For the uninitiated — and that includes close to seven billion people, I’m guessing — there are hundreds of models of tennis racquets. Thousands, if you include historical racquets (I can tell you about the development from wood to metal to graphite to present day graphite blends, if you’re interested … which you’re probably not).
Different racquets have different characteristics: flex/stiffness, size of the face, how “headlight” or “headheavy,” the size of the beam, the length of the racquet, their swingweight. And then there are the strings, which are as important as the racquet. There’s multifilament and the newer polyester and nylon strings. But the gold standard is still natural gut. (It’s not cat gut, by the way, but cow gut. I’m not sure which is more disturbing, but it smells when it’s wet — ponder that.) Besides the type of string, the tension is important too; pros, and even casual players now, use everything from super loose (45 pounds per square inch), to being so tense the strings frequently break (75 pounds per square inch). If that’s not complicated enough, most players now use a hybrid mix of two types of strings … which often have different tensions!
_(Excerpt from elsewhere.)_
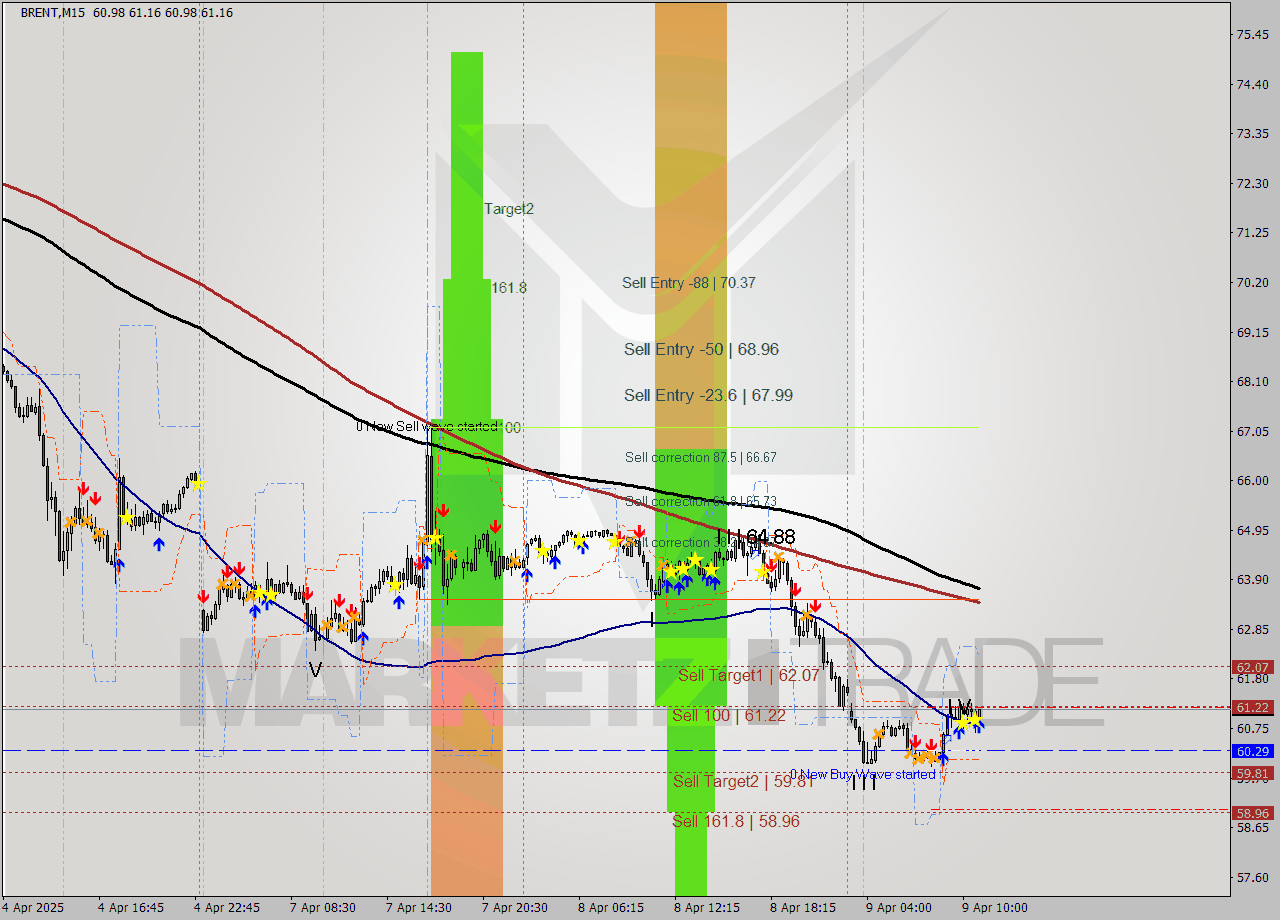The width and height of the screenshot is (1280, 920).
Task: Click the V wave label on the chart
Action: [x=315, y=668]
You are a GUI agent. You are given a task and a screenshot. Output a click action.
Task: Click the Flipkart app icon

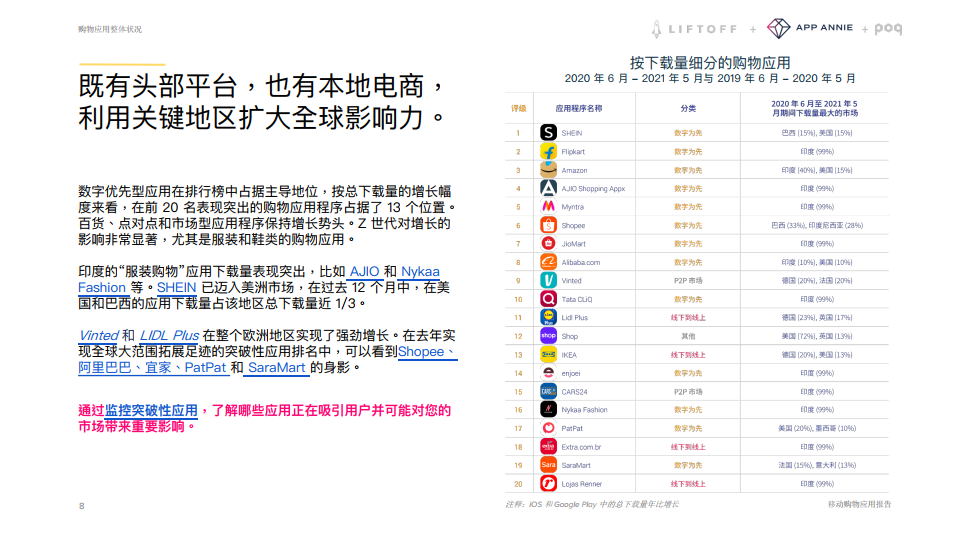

The only silver lining is the practical application of this knowledge, that is, it helps me choose a racquet, or should in theory anyway. But what it’s done mostly is make me question whether my racquet or strings (or grip, or vibration dampener, or anti-sweat gel or whatever tennis-related thing I’m obsessing over) could be better. I’ve tried out about 40 different racquets over the past several years and only recently did I find what I think might (I cautiously say “might”) be The One. So, to a large extent, it’s knowledge just for knowledge’s sake. It also leads to new obsessions, like the one that is supplanting tennis (but that’s for another post).
Obsession is also distracting. Not distracting to me, but distracting to what I’m supposed to be doing, whether at home or work (or, in the past, at school). I’ve read Asperger’s books pointing out that being obsessive can be a positive, because detail-oriented people who can focus on a single topic for long stretches without interruption are often valued. In other words, obsession is actually less, not more, of a distraction. That view was recently validated when German software company SAP announced it’s actively seeking to hire Aspies. And I find some truth in it: every group, family or enterprise needs different personality types to function effectively. But for me, it’s a perpetual struggle to hold back the obsession demon, to concentrate on all the many work or home tasks I’m supposed to, rather than the particular subject I want to. (Case in point — I’m at work, and yet writing this blog; in the interest of full disclosure, though, I don’t have much work to do today.)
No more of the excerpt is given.